Insgesamt wirkten 14 Schülerinnen und Schüler aus mehreren Klassen der ersten und zweiten Oberstufe mit. Auch hinter der Lichtsteuerung nahm eine Schülerin Platz. Nachdem das Tageslicht gänzlich aus dem Saal ausgesperrt wurde, kreisten über den Köpfen des Publikums farbige Lichtfetzen. So glaubte man sich in einer Welt, in der eines jeden Bewegungen ausgeleuchtet werden. Dass ab und an ein Kichern auf der Bühne heraus brach, tat dem keinen Abbruch. Das Publikum machte seine geringe Zahl mit herzhaftem Applaus wett. Zu vermuten ist, dass einige Zuschauer des Fussballmatches Schweiz-Costa Rica wegen dem Schultheater fernblieben.

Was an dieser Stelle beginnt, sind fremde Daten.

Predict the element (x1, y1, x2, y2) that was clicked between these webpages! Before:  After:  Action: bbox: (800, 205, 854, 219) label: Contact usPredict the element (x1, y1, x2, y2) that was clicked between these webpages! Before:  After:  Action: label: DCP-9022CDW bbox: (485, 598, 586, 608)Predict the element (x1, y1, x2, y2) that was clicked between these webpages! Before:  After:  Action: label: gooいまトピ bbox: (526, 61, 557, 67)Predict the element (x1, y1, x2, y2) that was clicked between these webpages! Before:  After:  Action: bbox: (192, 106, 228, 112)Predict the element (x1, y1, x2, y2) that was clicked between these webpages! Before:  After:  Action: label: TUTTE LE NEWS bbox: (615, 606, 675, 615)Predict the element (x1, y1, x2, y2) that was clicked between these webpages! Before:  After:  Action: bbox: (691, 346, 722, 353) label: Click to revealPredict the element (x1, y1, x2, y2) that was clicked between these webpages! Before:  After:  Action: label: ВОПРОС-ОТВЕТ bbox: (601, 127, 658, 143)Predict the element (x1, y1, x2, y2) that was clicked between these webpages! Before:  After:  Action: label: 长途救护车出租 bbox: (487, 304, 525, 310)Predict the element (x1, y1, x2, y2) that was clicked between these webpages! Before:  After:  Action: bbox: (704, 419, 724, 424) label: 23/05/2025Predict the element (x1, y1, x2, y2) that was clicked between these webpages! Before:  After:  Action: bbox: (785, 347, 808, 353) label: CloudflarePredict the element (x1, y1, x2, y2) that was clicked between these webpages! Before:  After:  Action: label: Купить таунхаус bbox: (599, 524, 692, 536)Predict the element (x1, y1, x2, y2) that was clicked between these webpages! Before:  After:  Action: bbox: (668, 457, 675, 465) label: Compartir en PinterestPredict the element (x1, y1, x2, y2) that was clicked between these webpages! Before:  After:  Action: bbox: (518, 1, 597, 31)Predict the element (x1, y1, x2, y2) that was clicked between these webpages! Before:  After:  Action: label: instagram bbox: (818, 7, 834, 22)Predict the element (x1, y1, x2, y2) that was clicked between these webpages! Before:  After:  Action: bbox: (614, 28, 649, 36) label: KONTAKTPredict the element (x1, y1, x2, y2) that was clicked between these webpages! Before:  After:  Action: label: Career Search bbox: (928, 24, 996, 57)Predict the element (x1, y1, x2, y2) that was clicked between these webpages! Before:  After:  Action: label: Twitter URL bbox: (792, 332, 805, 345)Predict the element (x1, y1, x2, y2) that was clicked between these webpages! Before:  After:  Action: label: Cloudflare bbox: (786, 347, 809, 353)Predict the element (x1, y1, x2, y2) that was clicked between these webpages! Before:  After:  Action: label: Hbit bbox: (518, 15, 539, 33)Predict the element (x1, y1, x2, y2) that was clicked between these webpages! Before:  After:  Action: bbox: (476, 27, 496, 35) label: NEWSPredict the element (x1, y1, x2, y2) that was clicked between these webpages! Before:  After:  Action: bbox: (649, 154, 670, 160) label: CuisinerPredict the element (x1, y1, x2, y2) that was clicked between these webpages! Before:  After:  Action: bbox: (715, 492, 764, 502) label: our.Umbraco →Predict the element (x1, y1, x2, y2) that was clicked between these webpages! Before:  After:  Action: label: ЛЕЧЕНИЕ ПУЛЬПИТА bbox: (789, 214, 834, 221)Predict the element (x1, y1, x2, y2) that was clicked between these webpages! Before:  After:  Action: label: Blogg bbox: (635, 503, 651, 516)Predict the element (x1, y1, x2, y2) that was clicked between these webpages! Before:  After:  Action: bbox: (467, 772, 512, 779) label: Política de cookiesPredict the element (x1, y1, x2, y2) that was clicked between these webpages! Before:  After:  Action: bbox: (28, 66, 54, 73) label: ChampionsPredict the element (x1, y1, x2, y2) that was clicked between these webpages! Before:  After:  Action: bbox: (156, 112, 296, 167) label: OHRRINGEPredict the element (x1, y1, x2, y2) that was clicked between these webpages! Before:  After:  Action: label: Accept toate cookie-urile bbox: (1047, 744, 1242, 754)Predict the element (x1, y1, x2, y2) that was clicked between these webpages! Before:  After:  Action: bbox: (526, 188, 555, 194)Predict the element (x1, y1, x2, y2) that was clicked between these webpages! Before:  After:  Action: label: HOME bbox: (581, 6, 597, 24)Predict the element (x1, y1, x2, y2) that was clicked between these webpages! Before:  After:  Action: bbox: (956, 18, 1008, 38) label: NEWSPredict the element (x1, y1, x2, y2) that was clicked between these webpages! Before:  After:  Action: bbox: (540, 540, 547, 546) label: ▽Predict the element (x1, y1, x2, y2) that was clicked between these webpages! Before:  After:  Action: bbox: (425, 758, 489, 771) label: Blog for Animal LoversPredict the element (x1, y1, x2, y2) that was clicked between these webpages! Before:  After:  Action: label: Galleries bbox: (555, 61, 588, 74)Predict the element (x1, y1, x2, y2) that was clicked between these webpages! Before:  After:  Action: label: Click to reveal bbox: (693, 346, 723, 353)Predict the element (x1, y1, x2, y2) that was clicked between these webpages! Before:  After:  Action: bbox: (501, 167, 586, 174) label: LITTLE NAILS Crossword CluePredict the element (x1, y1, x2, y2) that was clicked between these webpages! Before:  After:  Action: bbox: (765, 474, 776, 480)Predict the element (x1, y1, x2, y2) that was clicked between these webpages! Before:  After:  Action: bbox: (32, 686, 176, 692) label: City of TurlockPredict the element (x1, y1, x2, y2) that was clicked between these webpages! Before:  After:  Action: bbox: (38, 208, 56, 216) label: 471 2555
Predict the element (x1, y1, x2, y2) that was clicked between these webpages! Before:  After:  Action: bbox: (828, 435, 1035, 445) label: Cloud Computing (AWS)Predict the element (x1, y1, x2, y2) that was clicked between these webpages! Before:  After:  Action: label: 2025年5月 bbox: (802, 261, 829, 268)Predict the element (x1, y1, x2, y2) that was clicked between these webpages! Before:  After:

Nachdem der Vorhang fiel, zog Lehrer Luzius Rohner, der für die Inszenierung verantwortlich zeichnete, Bilanz: «Obwohl der Text bei manchen noch nicht perfekt sitzt, ist der Fluss beibehalten worden.» Dass sich die Schüler Mühe gaben, habe er gespürt. Auch Nef zeigte sich zufrieden: «Das war der beste Auftritt bisher. Nur die Details brauchen noch etwas Arbeit.» Die Schüler gingen härter mit sich ins Gericht. «Heute fühlte es sich wieder wie eine Hauptprobe an», meinte Michaela (14). Doch sie fügte versöhnlich hinzu: «Bei der nächsten Vorstellung klappt es besser.» Sie schlüpfte in die Rolle der selbstbewussten Hilde. «Ich kann mich gut mit ihr identifizieren», sagte sie. Für Julia (14) ist das Identifikationspotenzial mit ihrer Figur zwar gering (sie mimt den Mathemaster), doch sie meinte: «Durch das viele Üben, besonders in den letzten Wochen, habe ich in die Rolle hineingefunden.»

Dass eine Zukunft ohne Bücher öde wäre, darüber sind sich alle einig. Joana (14), die die aufmüpfige Kora spielt, sagte: «Es ist eine komische Vorstellung, dass irgendwann alles digitalisiert sein könnte.» Und Anisa (15): «Ich finde es toll, dass unsere Schule so ein Projekt anbietet.» Beim Projekt, das im Rahmen des Wahlfachs Theater entstand, sei den Schülern viel Freiheit gewährt worden, so Rohner. Gut, ist man im 2018 abseits der Bühne weit von einem totalitären Schulsystem entfernt.